-------- Exercise data --------
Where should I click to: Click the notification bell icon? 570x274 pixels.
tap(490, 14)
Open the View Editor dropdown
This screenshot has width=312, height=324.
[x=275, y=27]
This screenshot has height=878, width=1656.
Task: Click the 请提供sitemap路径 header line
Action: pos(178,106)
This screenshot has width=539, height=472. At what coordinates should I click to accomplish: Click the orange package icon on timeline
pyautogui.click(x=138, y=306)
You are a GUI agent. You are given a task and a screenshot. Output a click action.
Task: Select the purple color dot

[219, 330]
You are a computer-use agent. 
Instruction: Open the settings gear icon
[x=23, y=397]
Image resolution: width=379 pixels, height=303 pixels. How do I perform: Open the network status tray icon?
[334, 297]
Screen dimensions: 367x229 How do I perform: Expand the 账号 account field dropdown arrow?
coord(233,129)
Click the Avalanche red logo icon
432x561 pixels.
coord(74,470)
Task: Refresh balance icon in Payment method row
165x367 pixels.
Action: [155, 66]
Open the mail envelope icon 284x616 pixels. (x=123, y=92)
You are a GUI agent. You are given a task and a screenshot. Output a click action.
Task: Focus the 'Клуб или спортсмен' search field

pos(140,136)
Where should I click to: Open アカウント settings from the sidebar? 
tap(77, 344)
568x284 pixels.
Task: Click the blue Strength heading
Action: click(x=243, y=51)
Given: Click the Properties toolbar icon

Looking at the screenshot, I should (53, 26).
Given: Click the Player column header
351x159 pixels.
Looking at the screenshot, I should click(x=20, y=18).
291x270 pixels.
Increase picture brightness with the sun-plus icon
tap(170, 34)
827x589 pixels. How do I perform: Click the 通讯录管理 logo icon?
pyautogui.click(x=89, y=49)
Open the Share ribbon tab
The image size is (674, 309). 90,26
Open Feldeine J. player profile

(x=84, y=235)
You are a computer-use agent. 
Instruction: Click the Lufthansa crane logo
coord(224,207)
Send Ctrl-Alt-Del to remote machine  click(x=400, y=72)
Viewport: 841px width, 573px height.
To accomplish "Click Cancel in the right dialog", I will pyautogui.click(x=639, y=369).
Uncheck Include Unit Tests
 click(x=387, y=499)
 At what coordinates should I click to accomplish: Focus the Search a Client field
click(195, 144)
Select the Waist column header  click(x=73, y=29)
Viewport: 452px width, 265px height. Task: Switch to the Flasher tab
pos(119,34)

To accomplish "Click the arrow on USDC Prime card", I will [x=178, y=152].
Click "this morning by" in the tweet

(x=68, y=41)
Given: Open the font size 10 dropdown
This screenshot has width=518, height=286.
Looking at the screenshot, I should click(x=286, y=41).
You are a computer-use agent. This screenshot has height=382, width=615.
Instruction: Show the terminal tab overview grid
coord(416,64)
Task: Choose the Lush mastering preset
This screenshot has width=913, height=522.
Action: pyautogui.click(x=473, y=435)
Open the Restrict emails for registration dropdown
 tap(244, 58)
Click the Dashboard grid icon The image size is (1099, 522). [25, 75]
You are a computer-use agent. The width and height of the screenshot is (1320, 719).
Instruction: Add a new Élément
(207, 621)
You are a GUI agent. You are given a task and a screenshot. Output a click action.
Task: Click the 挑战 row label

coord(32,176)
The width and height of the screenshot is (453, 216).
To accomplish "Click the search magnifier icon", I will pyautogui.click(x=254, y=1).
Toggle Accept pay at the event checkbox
--------
• [Work instructions] Copy every line of the records above exactly.

• [Answer]
Where should I click to: Click the notification bell icon? 570x274 pixels.
tap(490, 14)
Open the View Editor dropdown
This screenshot has width=312, height=324.
[x=275, y=27]
This screenshot has height=878, width=1656.
Task: Click the 请提供sitemap路径 header line
Action: pos(178,106)
This screenshot has width=539, height=472. At what coordinates should I click to accomplish: Click the orange package icon on timeline
pyautogui.click(x=138, y=306)
You are a GUI agent. You are given a task and a screenshot. Output a click action.
Task: Select the purple color dot

[219, 330]
You are a computer-use agent. 
Instruction: Open the settings gear icon
[x=23, y=397]
Image resolution: width=379 pixels, height=303 pixels. How do I perform: Open the network status tray icon?
[334, 297]
Screen dimensions: 367x229 How do I perform: Expand the 账号 account field dropdown arrow?
coord(233,129)
Click the Avalanche red logo icon
432x561 pixels.
coord(74,470)
Task: Refresh balance icon in Payment method row
165x367 pixels.
Action: [155, 66]
Open the mail envelope icon 284x616 pixels. (x=123, y=92)
You are a GUI agent. You are given a task and a screenshot. Output a click action.
Task: Focus the 'Клуб или спортсмен' search field

pos(140,136)
Where should I click to: Open アカウント settings from the sidebar? 
tap(77, 344)
568x284 pixels.
Task: Click the blue Strength heading
Action: click(x=243, y=51)
Given: Click the Properties toolbar icon

Looking at the screenshot, I should (53, 26).
Given: Click the Player column header
351x159 pixels.
Looking at the screenshot, I should click(x=20, y=18).
291x270 pixels.
Increase picture brightness with the sun-plus icon
tap(170, 34)
827x589 pixels. How do I perform: Click the 通讯录管理 logo icon?
pyautogui.click(x=89, y=49)
Open the Share ribbon tab
The image size is (674, 309). 90,26
Open Feldeine J. player profile

(x=84, y=235)
You are a computer-use agent. 
Instruction: Click the Lufthansa crane logo
coord(224,207)
Send Ctrl-Alt-Del to remote machine  click(x=400, y=72)
Viewport: 841px width, 573px height.
To accomplish "Click Cancel in the right dialog", I will pyautogui.click(x=639, y=369).
Uncheck Include Unit Tests
 click(x=387, y=499)
 At what coordinates should I click to accomplish: Focus the Search a Client field
click(195, 144)
Select the Waist column header  click(x=73, y=29)
Viewport: 452px width, 265px height. Task: Switch to the Flasher tab
pos(119,34)

To accomplish "Click the arrow on USDC Prime card", I will [x=178, y=152].
Click "this morning by" in the tweet

(x=68, y=41)
Given: Open the font size 10 dropdown
This screenshot has width=518, height=286.
Looking at the screenshot, I should click(x=286, y=41).
You are a computer-use agent. This screenshot has height=382, width=615.
Instruction: Show the terminal tab overview grid
coord(416,64)
Task: Choose the Lush mastering preset
This screenshot has width=913, height=522.
Action: pyautogui.click(x=473, y=435)
Open the Restrict emails for registration dropdown
 tap(244, 58)
Click the Dashboard grid icon The image size is (1099, 522). [25, 75]
You are a computer-use agent. The width and height of the screenshot is (1320, 719).
Instruction: Add a new Élément
(207, 621)
You are a GUI agent. You are given a task and a screenshot. Output a click action.
Task: Click the 挑战 row label

coord(32,176)
The width and height of the screenshot is (453, 216).
To accomplish "Click the search magnifier icon", I will pyautogui.click(x=254, y=1).
Toggle Accept pay at the event checkbox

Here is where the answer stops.